Pragmatic Unit Testing in Java 8 with JUnit.
The Pragmatic Programmers classic is back! Freshly updated for modern software development, Pragmatic Unit Testing in Java 8 With JUnit teaches you how to write and run easily maintained unit tests in JUnit with confidence. You’ll learn mnemonics to help you know what tests to write, how to remember all the boundary conditions, and what the qualities of a good test are. You’ll see how unit tests can pay off by allowing you to keep your system code clean, and you’ll learn how to handle the stuff that seems too tough to test.

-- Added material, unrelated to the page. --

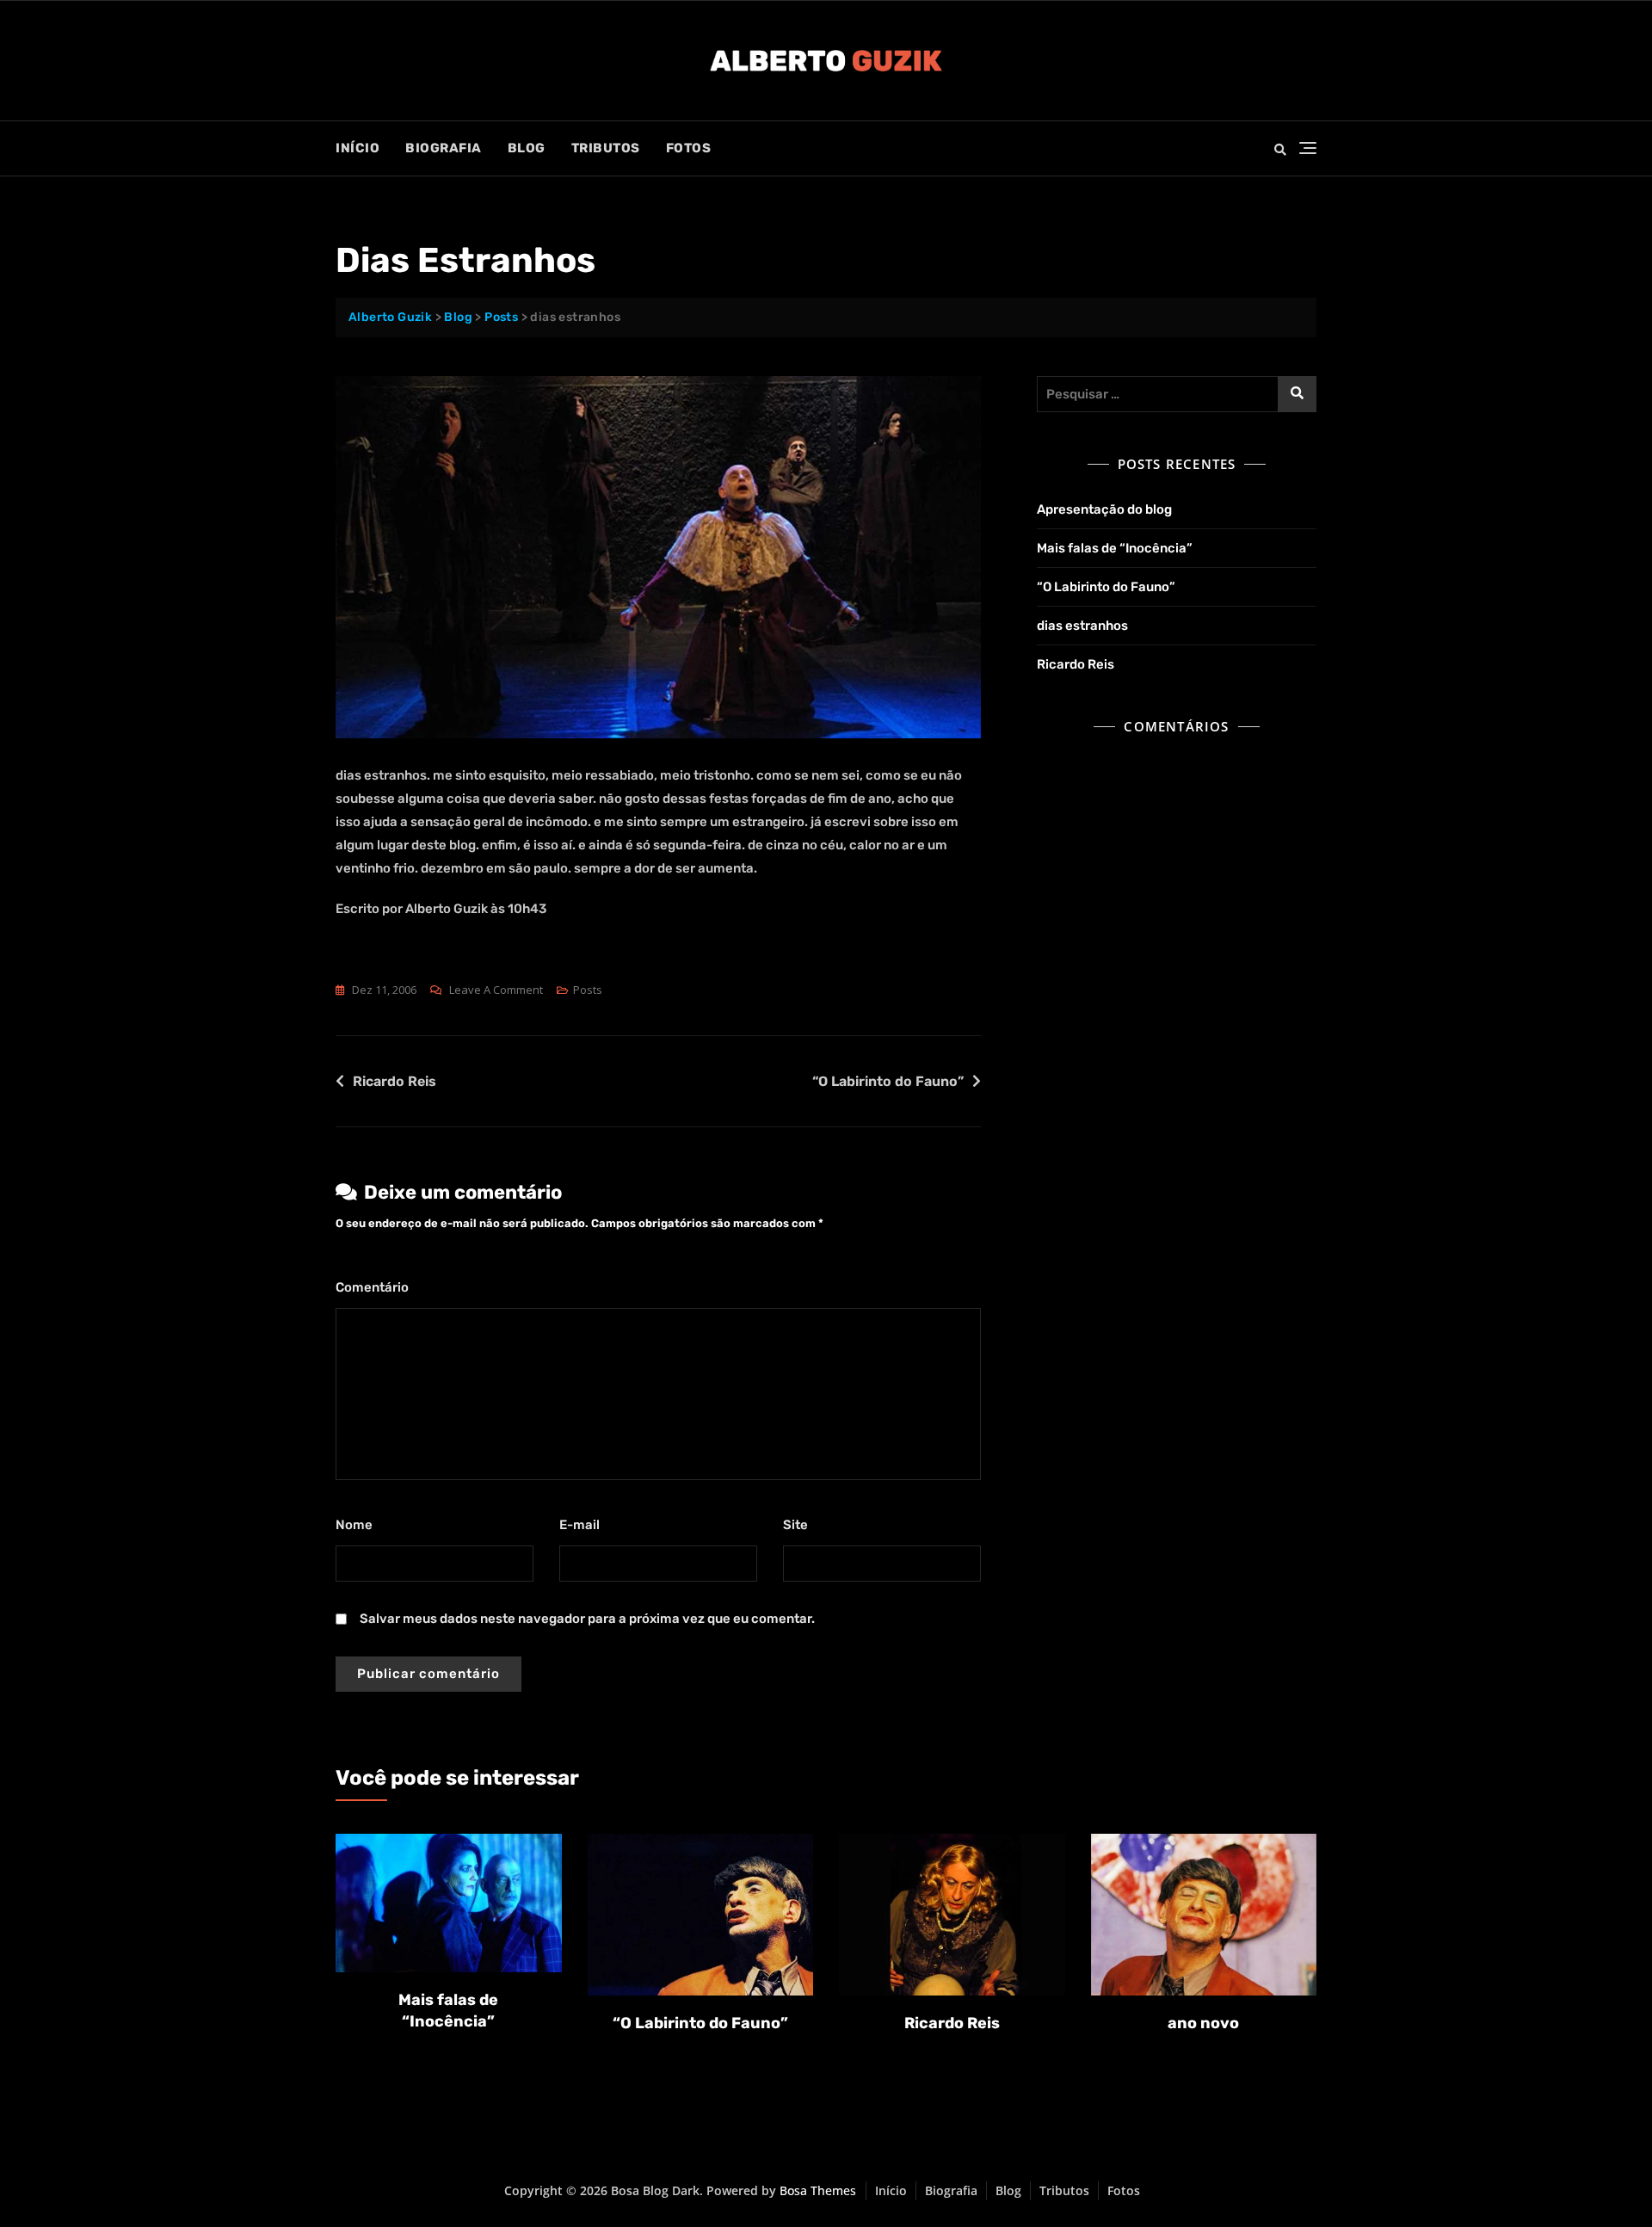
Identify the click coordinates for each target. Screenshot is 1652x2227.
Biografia (443, 148)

Pragmatic Unit Testing in Java 8 With JUnit steps you through all the important unit testing topics. If you’ve never written a unit test, you’ll see screen shots from Eclipse, IntelliJ IDEA, and NetBeans that will help you get past the hard part–getting set up and started.
Once past the basics, you’ll learn why you want to write unit tests and how to effectively use JUnit. But the meaty part of the book is its collected unit testing wisdom from people who’ve been there, done that on production systems for at least 15 years: veteran author and developer Jeff Langr, building on the wisdom of Pragmatic Programmers Andy Hunt and Dave Thomas. You’ll learn:
- How to craft your unit tests to minimize your effort in maintaining them.
- How to use unit tests to help keep your system clean.
- How to test the tough stuff.
- Memorable mnemonics to help you remember what’s important when writing unit tests.
- How to help your team reap and sustain the benefits of unit testing.
You won’t just learn about unit testing in theory–you’ll work through numerous code examples. When it comes to programming, hands-on is the only way to learn!
What You Need
You’ll need the Java SDK (Software Development Kit) version 8 or higher to work through the examples in the book. You’ll also want an IDE (Integrated Development Environment) in which to build code. While most of the book doesn’t assume use of any specific IDE, you’ll find a number of “getting started” screen shots to help you if you’re using Eclipse, IntelliJ IDEA, or NetBeans. Chances are good you’ll be working in one of those!